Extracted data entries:
···
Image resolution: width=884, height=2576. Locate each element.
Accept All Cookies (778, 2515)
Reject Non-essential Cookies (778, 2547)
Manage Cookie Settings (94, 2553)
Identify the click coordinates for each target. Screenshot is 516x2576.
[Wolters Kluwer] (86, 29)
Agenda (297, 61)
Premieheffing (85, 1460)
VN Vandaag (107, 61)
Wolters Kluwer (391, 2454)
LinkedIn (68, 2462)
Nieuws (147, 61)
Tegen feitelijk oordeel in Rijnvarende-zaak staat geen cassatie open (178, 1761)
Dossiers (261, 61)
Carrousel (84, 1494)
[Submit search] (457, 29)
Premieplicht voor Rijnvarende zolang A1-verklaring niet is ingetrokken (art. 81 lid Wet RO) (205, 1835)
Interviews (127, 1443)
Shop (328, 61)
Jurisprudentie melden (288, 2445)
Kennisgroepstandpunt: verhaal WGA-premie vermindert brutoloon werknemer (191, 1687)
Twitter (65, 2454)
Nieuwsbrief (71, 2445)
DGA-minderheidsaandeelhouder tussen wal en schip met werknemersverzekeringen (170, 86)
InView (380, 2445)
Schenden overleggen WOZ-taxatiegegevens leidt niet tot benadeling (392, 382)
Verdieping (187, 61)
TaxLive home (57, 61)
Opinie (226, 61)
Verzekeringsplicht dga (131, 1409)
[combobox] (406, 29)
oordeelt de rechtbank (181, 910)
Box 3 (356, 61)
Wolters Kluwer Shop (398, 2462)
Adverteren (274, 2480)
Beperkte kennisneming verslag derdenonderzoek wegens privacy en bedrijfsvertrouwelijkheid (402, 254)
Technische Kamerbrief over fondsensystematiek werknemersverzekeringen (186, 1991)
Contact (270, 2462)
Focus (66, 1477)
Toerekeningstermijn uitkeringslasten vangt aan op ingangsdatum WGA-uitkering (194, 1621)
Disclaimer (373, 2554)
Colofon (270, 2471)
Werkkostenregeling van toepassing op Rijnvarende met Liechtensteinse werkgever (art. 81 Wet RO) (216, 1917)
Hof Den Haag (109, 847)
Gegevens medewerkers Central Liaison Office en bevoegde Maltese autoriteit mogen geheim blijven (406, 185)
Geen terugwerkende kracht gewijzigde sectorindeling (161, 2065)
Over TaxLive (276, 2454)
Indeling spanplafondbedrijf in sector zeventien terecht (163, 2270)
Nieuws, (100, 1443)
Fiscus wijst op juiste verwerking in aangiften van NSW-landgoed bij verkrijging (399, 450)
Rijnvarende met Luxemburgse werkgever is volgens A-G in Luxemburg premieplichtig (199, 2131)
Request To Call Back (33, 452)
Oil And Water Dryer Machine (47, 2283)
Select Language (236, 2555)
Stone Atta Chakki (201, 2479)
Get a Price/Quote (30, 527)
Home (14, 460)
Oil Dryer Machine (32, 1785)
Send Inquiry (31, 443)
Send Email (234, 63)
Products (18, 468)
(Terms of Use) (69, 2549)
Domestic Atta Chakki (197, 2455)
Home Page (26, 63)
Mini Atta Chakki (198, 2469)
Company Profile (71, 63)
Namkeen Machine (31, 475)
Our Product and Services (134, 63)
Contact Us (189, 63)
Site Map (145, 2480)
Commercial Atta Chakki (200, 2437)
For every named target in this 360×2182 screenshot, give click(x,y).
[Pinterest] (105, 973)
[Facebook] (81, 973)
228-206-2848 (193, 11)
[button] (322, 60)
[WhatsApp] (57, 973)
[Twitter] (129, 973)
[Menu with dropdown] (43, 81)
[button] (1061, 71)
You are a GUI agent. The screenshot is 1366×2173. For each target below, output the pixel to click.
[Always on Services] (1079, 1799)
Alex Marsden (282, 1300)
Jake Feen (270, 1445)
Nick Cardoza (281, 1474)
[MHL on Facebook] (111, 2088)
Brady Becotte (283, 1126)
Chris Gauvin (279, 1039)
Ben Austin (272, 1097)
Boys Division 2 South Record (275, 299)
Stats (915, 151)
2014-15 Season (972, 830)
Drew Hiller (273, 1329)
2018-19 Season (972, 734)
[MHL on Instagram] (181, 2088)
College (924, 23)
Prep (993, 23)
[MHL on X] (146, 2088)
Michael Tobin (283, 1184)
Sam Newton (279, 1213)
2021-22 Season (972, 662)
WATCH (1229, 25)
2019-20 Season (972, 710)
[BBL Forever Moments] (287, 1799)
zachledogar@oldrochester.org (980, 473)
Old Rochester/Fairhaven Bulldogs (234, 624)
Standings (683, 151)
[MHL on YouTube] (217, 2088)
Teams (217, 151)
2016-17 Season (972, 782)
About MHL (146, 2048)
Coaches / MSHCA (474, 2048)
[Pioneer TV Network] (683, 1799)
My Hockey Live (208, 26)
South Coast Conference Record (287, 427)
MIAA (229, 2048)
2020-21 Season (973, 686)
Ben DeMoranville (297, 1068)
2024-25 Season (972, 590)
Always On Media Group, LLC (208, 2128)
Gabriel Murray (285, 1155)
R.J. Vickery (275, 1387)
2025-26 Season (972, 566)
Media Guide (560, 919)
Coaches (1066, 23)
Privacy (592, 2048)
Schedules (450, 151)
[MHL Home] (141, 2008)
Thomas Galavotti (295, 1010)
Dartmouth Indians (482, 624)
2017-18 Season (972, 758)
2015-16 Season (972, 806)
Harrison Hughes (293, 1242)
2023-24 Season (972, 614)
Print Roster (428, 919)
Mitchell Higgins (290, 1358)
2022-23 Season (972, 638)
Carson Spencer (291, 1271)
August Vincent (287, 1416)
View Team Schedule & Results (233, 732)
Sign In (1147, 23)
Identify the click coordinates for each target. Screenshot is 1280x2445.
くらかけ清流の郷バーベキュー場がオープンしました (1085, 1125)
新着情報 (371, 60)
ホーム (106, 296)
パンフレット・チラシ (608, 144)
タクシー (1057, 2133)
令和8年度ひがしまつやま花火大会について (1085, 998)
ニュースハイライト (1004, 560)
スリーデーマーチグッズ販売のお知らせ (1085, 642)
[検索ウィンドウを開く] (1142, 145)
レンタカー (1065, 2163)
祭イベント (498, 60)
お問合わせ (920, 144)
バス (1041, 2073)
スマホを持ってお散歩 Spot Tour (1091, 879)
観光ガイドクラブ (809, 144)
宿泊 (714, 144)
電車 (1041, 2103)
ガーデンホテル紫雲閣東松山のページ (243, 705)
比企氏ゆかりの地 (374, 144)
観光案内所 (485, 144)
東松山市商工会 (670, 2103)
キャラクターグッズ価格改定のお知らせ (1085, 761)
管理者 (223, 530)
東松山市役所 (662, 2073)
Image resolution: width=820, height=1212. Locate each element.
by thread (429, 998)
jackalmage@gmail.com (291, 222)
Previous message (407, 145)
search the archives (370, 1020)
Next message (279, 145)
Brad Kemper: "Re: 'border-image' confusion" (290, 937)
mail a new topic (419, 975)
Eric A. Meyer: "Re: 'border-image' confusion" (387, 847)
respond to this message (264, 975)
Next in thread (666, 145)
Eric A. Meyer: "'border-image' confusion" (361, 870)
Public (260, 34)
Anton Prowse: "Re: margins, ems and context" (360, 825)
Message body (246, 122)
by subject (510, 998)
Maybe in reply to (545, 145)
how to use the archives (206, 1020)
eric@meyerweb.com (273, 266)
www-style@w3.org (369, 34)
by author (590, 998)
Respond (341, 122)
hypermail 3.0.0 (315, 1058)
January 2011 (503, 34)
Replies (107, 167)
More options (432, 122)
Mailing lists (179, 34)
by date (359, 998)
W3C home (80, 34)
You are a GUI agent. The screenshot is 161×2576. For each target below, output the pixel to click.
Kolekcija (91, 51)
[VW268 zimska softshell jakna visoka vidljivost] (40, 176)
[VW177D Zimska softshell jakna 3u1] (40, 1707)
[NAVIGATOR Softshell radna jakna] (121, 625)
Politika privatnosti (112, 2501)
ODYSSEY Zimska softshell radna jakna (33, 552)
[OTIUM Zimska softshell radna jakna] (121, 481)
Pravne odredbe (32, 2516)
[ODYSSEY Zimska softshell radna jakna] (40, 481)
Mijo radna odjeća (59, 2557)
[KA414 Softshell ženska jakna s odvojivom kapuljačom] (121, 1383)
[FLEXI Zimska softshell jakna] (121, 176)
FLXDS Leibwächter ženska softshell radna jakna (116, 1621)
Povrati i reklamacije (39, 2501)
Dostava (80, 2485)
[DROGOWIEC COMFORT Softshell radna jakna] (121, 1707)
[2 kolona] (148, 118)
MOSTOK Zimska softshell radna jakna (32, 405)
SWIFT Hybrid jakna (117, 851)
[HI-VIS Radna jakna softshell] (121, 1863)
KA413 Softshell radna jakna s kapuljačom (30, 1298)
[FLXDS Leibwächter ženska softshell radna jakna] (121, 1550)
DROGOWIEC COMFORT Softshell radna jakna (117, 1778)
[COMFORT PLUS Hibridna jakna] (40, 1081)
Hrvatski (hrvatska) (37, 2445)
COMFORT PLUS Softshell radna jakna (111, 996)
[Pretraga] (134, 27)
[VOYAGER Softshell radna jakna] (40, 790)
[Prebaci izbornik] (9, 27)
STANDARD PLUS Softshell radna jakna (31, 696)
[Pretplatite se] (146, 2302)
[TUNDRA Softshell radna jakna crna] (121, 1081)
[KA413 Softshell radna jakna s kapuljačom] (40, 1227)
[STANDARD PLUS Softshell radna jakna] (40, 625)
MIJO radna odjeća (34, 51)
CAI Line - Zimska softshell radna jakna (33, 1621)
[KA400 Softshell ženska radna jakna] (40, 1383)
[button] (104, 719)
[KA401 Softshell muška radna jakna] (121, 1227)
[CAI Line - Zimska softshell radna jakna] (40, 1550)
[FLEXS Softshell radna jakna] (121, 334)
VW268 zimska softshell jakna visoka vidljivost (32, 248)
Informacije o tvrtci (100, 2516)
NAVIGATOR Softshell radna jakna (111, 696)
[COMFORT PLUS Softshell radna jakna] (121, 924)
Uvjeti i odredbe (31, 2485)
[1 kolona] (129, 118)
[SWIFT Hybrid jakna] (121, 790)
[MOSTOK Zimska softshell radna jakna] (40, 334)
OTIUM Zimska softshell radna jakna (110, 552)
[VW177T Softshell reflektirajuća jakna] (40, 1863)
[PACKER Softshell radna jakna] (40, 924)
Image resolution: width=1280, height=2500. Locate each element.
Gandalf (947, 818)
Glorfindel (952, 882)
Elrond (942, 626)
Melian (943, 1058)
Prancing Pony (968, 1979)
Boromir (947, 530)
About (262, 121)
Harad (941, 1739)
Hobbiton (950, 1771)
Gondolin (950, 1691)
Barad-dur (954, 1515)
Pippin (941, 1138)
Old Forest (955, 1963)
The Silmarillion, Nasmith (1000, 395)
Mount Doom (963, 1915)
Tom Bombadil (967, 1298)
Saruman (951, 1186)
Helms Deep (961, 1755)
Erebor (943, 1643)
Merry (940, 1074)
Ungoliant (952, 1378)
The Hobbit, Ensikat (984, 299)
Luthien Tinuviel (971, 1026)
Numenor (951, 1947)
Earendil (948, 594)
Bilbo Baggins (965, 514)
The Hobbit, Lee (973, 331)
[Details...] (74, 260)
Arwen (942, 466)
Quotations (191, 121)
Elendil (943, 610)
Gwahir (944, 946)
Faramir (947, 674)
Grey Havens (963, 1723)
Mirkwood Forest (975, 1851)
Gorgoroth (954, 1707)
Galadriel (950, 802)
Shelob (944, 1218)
···
#### WHAT IS REQUIRED
Could you write out, exactly as they stand, only the lines above that begin at the line with "respond to this message (264, 975)" and stop after the line with "You are a GUI agent. The screenshot is 161×2576."?

#### ANSWER BOX
respond to this message (264, 975)
Next in thread (666, 145)
Eric A. Meyer: "'border-image' confusion" (361, 870)
Public (260, 34)
Anton Prowse: "Re: margins, ems and context" (360, 825)
Message body (246, 122)
by subject (510, 998)
Maybe in reply to (545, 145)
how to use the archives (206, 1020)
eric@meyerweb.com (273, 266)
www-style@w3.org (369, 34)
by author (590, 998)
Respond (341, 122)
hypermail 3.0.0 (315, 1058)
January 2011 (503, 34)
Replies (107, 167)
More options (432, 122)
Mailing lists (179, 34)
by date (359, 998)
W3C home (80, 34)
You are a GUI agent. The screenshot is 161×2576. For each target below, output the pixel to click.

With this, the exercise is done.